:: WHAT TO PRODUCE ::
In the mailing-list excerpt, what does the time spent in the driver callback count as?

:: SELECTED PASSAGE ::
──────────────────────────────

Well, this would be prone to abuse.

The time spent in that driver callback counts as CPU idle time while
it really is the driver running and there is not limit on how much
time the callback can take, while doing costly things in the idle loop
is generally avoided, because on wakeup the CPU needs to be available
to the task needing it as soon as possible.  IOW, the callback
potentially add unbounded latency to the CPU wakeup path.
Stefan Hajnoczi July 26, 2021, 4:01 p.m. UTC | #6
On Mon, Jul 26, 2021 at 05:47:19PM +0200, Rafael J. Wysocki wrote:
> On Mon, Jul 26, 2021 at 5:17 PM Stefan Hajnoczi <stefanha@redhat.com> wrote:
> >
> > On Thu, Jul 22, 2021 at 05:04:57PM +0800, Jason Wang wrote:
> > >
> > > 在 2021/7/21 下午5:41, Stefan Hajnoczi 写道:
> > > > On Wed, Jul 21, 2021 at 11:29:55AM +0800, Jason Wang wrote:
> > > > > 在 2021/7/14 上午12:19, Stefan Hajnoczi 写道:
> > > > > > These patches are not polished yet but I would like request feedback on this
> > > > > > approach and share performance results with you.

──────────────────────────────

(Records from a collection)
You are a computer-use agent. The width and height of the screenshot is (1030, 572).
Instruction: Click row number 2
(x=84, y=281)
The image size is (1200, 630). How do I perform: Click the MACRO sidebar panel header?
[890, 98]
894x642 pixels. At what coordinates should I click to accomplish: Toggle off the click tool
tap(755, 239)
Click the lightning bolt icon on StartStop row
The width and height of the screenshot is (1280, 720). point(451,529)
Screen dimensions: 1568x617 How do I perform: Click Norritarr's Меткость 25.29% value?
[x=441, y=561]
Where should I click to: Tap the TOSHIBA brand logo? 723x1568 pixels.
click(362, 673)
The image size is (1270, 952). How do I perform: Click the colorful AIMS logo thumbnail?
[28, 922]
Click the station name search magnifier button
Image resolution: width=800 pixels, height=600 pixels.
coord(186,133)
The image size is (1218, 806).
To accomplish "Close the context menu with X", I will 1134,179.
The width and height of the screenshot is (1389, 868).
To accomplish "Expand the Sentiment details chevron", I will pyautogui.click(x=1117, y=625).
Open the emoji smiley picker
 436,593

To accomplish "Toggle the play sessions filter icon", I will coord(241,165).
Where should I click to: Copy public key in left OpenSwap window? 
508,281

──────────────────────────────

:: SOLUTION TO THIS TASK ::
CPU idle time.